Records:
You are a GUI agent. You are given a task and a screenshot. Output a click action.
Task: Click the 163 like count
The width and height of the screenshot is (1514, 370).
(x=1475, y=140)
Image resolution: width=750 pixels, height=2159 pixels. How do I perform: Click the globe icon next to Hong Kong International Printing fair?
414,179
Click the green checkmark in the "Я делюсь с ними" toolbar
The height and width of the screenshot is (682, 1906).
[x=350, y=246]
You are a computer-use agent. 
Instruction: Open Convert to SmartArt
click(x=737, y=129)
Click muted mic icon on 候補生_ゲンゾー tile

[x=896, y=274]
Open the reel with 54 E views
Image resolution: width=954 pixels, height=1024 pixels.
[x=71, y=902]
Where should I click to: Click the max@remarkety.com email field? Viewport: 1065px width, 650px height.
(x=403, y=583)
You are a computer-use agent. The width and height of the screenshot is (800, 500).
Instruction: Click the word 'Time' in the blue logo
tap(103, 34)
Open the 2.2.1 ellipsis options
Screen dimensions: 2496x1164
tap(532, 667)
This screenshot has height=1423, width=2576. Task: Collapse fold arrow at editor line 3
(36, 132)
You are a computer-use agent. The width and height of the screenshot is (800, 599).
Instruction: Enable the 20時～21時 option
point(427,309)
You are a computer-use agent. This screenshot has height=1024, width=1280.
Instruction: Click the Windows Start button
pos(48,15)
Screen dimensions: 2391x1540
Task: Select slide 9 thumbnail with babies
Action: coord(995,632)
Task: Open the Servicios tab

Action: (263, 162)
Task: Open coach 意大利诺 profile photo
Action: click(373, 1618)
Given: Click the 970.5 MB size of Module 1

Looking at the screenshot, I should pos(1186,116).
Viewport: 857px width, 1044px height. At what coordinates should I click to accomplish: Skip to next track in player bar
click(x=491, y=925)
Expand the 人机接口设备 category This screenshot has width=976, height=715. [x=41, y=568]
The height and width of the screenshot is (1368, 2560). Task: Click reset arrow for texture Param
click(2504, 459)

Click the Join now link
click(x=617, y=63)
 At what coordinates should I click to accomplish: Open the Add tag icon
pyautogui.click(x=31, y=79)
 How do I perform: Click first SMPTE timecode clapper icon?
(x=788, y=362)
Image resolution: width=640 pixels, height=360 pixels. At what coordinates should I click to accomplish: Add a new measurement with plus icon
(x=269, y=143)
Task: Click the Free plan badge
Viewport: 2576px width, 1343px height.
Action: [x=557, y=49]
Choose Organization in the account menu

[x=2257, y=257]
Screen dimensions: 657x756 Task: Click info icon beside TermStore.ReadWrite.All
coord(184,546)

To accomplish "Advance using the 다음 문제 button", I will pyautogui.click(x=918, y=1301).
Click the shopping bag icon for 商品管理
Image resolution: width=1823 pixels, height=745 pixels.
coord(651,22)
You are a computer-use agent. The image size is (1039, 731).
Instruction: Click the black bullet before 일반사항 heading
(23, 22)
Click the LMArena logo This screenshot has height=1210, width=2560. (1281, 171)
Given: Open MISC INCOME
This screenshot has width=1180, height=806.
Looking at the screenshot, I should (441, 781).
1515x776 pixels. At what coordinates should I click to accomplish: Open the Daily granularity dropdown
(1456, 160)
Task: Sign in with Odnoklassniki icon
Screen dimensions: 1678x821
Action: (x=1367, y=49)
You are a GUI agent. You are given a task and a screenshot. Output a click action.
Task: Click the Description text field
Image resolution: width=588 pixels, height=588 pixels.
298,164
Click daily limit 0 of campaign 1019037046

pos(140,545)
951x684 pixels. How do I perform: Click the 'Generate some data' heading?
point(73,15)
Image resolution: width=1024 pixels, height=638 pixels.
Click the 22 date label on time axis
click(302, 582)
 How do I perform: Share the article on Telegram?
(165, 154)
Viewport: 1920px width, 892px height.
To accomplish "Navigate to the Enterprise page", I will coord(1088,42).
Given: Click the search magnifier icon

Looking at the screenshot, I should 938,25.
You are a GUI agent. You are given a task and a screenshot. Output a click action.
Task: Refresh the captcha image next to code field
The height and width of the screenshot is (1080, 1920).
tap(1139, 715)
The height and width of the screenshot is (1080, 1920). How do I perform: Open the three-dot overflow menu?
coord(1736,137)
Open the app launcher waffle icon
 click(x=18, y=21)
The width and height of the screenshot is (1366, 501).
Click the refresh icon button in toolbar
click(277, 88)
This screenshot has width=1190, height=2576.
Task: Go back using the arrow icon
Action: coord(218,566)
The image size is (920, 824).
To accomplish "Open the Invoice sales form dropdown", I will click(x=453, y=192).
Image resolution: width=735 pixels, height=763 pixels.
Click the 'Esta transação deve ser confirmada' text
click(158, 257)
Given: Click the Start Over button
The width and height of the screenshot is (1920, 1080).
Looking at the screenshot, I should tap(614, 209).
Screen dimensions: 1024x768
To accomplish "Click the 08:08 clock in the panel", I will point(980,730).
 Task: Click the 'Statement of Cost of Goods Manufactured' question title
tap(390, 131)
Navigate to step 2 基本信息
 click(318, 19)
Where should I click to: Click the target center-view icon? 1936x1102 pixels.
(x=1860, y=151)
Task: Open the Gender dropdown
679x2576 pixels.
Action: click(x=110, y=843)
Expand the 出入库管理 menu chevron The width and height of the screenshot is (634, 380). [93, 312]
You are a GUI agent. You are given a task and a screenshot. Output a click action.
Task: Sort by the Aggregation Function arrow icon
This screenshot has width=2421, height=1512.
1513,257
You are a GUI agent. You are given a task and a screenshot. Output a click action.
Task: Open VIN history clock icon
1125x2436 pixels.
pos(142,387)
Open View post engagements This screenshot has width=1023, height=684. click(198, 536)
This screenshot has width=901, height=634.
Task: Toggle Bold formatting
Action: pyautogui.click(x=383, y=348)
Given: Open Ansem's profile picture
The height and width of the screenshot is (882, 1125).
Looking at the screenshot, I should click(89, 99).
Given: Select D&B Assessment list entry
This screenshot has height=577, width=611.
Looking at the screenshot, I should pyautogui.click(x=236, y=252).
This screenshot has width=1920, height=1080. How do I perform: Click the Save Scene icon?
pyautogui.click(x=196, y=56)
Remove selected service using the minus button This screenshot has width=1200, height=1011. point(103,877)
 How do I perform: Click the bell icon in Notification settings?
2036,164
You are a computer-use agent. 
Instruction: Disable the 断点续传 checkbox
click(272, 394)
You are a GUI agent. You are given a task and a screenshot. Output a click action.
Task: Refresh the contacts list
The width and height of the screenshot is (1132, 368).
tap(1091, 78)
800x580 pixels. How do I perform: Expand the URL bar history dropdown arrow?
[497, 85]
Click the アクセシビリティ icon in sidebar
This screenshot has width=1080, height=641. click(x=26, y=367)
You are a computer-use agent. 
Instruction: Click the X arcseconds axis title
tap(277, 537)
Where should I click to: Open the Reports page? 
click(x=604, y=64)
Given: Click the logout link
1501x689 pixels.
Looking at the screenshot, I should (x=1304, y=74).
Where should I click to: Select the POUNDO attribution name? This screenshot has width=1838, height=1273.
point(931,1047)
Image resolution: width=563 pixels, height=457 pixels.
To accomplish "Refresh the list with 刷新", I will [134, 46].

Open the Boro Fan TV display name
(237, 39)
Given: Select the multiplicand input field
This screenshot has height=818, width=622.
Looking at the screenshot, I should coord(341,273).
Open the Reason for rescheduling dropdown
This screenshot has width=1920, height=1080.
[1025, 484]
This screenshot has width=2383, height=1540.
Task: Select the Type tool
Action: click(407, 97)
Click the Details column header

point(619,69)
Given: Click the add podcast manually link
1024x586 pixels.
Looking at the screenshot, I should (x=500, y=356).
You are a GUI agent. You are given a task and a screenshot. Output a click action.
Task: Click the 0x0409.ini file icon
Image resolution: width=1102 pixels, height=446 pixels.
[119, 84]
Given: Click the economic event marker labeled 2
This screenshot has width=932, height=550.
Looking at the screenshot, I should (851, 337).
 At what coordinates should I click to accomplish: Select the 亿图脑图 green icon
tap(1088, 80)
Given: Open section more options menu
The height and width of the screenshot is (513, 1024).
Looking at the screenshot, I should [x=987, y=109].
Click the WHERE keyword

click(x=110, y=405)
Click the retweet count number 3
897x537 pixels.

Work to complete:
Convert the entries, starting at the line that contains "Given: Click the add podcast manually link" and ending at the last line of the entries, into a Markdown table with the columns "Row" and "Line". Number each row and leave out blank lines.

Problem solution:
| Row | Line |
|---|---|
| 1 | Given: Click the add podcast manually link |
| 2 | 1024x586 pixels. |
| 3 | Looking at the screenshot, I should (x=500, y=356). |
| 4 | You are a GUI agent. You are given a task and a screenshot. Output a click action. |
| 5 | Task: Click the 0x0409.ini file icon |
| 6 | Image resolution: width=1102 pixels, height=446 pixels. |
| 7 | [119, 84] |
| 8 | Given: Click the economic event marker labeled 2 |
| 9 | This screenshot has width=932, height=550. |
| 10 | Looking at the screenshot, I should (851, 337). |
| 11 |  At what coordinates should I click to accomplish: Select the 亿图脑图 green icon |
| 12 | tap(1088, 80) |
| 13 | Given: Open section more options menu |
| 14 | The height and width of the screenshot is (513, 1024). |
| 15 | Looking at the screenshot, I should [x=987, y=109]. |
| 16 | Click the WHERE keyword |
| 17 | click(x=110, y=405) |
| 18 | Click the retweet count number 3 |
| 19 | 897x537 pixels. |